You have positively reviewed several randomly generated games in the past (Spelunky, Shiren, other roguelikes). I would say Tetris and many other puzzle games are also randomly generated, and those are some of your absolute favorites. I understand that hand designed levels are better, but is randomly generated bad?

Also, you mention Minecraft as the only example, which reminds me of our discussion on linearity post 7. Yet your criticism here is of its randomly generated nature, rather than its open ended goals.

Is this post mostly against Minecraft? I can't imagine too many other games with randomly generated content that are worthy of this post.

July 5, 2012 | Unregistered CommenterBryan Rosander

@Bryan Rosander

I do have a great appreciation for random elements in games. I didn't think I said anything against randomly generated levels in this post. Though I think hand designed levels are better as well, I do enjoy some games with randomly generated levels.

I don't consider Tetris to have randomly generated levels as far as level design goes. Rather, it's a challege in a fixed level that gives you a random sequence of pieces to work with.

Though I don't think Minecraft is much of a game as far as level design and skill-based challenges go, it's still a neat product. It's one of my favorite games that I don't want to play, as I often say.

The problem I have with Minecraft is that the player makes up the goals for him/herself. It's really a lot like Animal Crossing in that it's a virtual world with its own rules and you do whatever you want to have fun inside this world.

My problem is for open games, by putting the player in charge a designer gives up too much. At least too much of the things that i like most about games and gameplay.

Does that help clear things up?

It just needs to be more clear who and what you are criticizing.

The only game you actually mention is Minecraft, so that provides the context. Is this the Skyrims, Dragon Age, Borderlands, Grand Theft Auto IV and so on?
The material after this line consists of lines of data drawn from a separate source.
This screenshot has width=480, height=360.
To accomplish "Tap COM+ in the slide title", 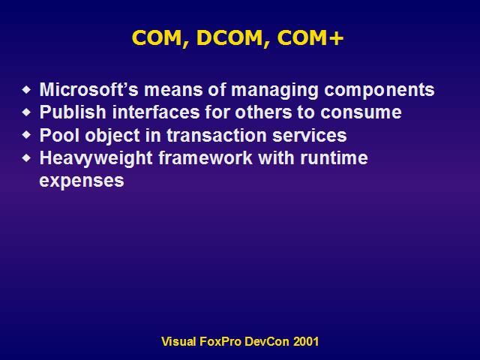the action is click(x=310, y=38).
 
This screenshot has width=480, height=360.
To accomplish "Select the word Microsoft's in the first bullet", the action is click(x=88, y=90).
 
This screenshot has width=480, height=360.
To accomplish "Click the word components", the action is click(x=380, y=91).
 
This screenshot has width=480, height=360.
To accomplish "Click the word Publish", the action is click(x=73, y=112).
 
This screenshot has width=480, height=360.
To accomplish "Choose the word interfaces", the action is click(x=156, y=112).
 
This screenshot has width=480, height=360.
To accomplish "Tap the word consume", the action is click(x=361, y=113).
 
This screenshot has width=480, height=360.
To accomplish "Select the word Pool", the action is click(x=59, y=135).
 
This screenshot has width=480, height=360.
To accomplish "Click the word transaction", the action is click(x=217, y=136).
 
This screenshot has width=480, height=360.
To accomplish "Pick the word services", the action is click(x=310, y=136).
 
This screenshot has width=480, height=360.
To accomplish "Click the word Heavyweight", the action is click(x=96, y=158).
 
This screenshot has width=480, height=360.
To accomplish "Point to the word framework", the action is click(x=205, y=158).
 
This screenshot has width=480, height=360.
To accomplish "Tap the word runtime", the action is click(x=334, y=158).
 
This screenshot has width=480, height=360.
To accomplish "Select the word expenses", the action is click(x=82, y=182).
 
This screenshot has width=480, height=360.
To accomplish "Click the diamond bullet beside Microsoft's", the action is click(x=27, y=90).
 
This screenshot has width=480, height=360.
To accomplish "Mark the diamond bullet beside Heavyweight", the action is click(x=27, y=158).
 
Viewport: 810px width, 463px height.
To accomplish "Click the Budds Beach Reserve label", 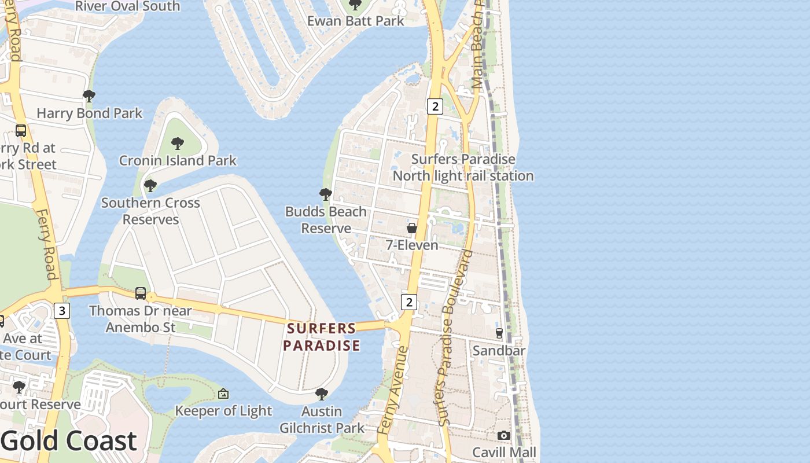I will pos(326,220).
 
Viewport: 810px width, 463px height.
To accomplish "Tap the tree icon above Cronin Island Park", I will pos(178,143).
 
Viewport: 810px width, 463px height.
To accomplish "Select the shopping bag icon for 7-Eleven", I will pos(412,228).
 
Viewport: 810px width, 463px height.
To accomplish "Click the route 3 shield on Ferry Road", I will pos(62,311).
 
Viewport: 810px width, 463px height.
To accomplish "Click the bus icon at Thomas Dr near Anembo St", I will pos(141,293).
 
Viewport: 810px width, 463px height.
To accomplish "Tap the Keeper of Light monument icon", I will pos(223,394).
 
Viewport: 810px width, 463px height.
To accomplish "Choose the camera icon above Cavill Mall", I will pos(504,435).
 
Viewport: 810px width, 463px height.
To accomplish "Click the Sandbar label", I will pos(499,351).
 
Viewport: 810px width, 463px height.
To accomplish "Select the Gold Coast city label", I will pos(68,441).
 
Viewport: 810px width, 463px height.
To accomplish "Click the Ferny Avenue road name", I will pos(393,391).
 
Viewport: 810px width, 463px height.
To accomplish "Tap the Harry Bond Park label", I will pos(89,113).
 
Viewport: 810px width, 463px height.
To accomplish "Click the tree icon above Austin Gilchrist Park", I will pos(322,394).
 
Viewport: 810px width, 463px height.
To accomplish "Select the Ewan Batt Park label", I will pos(355,21).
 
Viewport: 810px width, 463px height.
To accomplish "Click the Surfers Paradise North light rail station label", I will pos(463,167).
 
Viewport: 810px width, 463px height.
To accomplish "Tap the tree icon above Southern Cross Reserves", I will pos(150,186).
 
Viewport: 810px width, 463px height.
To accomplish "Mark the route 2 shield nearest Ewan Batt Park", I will pos(435,106).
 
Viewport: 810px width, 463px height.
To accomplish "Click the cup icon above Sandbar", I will pos(499,333).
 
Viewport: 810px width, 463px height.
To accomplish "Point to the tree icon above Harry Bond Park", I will pos(89,95).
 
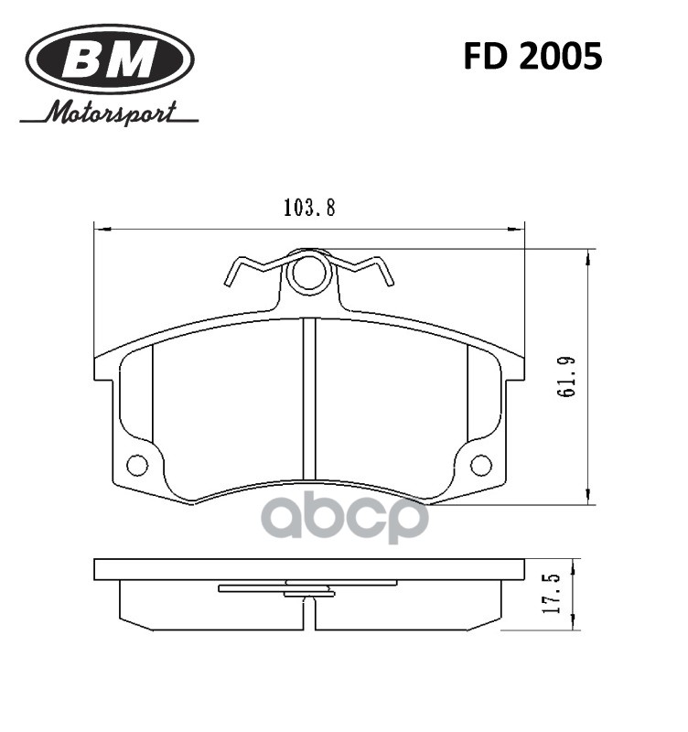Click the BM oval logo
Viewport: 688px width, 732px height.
click(109, 59)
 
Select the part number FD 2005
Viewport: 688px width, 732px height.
click(532, 57)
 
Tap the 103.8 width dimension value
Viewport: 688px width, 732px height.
click(309, 208)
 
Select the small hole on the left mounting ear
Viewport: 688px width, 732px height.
click(137, 465)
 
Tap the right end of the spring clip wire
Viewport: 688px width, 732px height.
click(389, 278)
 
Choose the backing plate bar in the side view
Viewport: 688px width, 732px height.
click(309, 570)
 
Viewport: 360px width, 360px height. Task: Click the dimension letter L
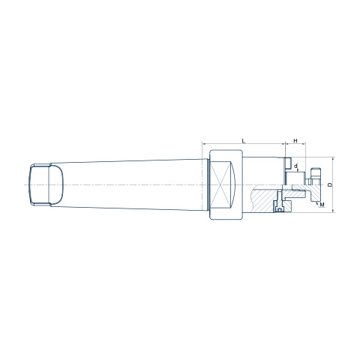(x=244, y=140)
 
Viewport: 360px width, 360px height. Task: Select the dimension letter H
(x=296, y=141)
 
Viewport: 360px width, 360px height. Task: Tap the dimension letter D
(x=330, y=184)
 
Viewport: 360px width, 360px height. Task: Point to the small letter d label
(x=296, y=166)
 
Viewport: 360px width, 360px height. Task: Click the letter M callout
(x=322, y=205)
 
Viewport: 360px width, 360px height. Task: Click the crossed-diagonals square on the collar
(x=219, y=184)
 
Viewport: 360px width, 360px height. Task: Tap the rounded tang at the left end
(x=46, y=184)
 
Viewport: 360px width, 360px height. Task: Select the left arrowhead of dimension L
(x=203, y=144)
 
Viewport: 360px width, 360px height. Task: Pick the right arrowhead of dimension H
(x=304, y=144)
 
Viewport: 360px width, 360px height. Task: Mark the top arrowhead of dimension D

Bioware's choose to be good or bad story segments, multitude of sidequests, and gigantic worlds?

Obviously, you aren't criticizing everything in them if they are your targets. I do remember a quote from someone who said that they aren't able to devote as much care to individual parts of the world when they make the world so large.

Can you lose in some way in Animal Crossing? Like if you can't pay back your loan or something? What consequences does it have?

Also, I see a lot of people playing Minecraft on Custom maps. There is one map with a minimal amount of resources on an island. You are meant to stay only on the island and play hardcore. Growing a tree to get the basic wood for tools, workbench, and a toolbox is much more important.

There is another map in the sky, where you have to travel across the floating continents and get to the nightly outposts.
There are other levels with finding keys, dungeons, and so on.

July 6, 2012 | Unregistered CommenterBryan Rosander

@Bryan

There's no criticism here about Minecraft. I listed it as an example of a game with large virtual environments that can be explored. It's an example of a game that satisfies the desires of gamers who like to explore.

The point is, all design decisions come at a cost. There's give and take for every decisions, and openness generally comes at the cost of control, challenges, and the kind of complex ideas that are conveyed through gameplay.

For large open games, it's not about working with the limitations of development resources. It's about understanding that the very design of openness has limitations.

There's no way to lose in Animal Crossing in terms of the overarching goal of paying off your load. How you make money and what you decide to do is up to you. Because of the real-timed design of the virtual events, sometimes you can lose out on opportunities. Unless you sell something or throw it away, there really aren't any consequences.

I'm aware of the custom maps and custom games people are making inside of Minecraft. Some are platforming challenges. Others are puzzles. Others are multiplayer battle arenas. The point is, the players had to decide to play by these new rules or code these new conditions into the system to turn it into a game. It takes a lot of play added structure to put gameplay into such an open system. Out of all the videos I've seen, I wouldn't call any of the custom game maps good.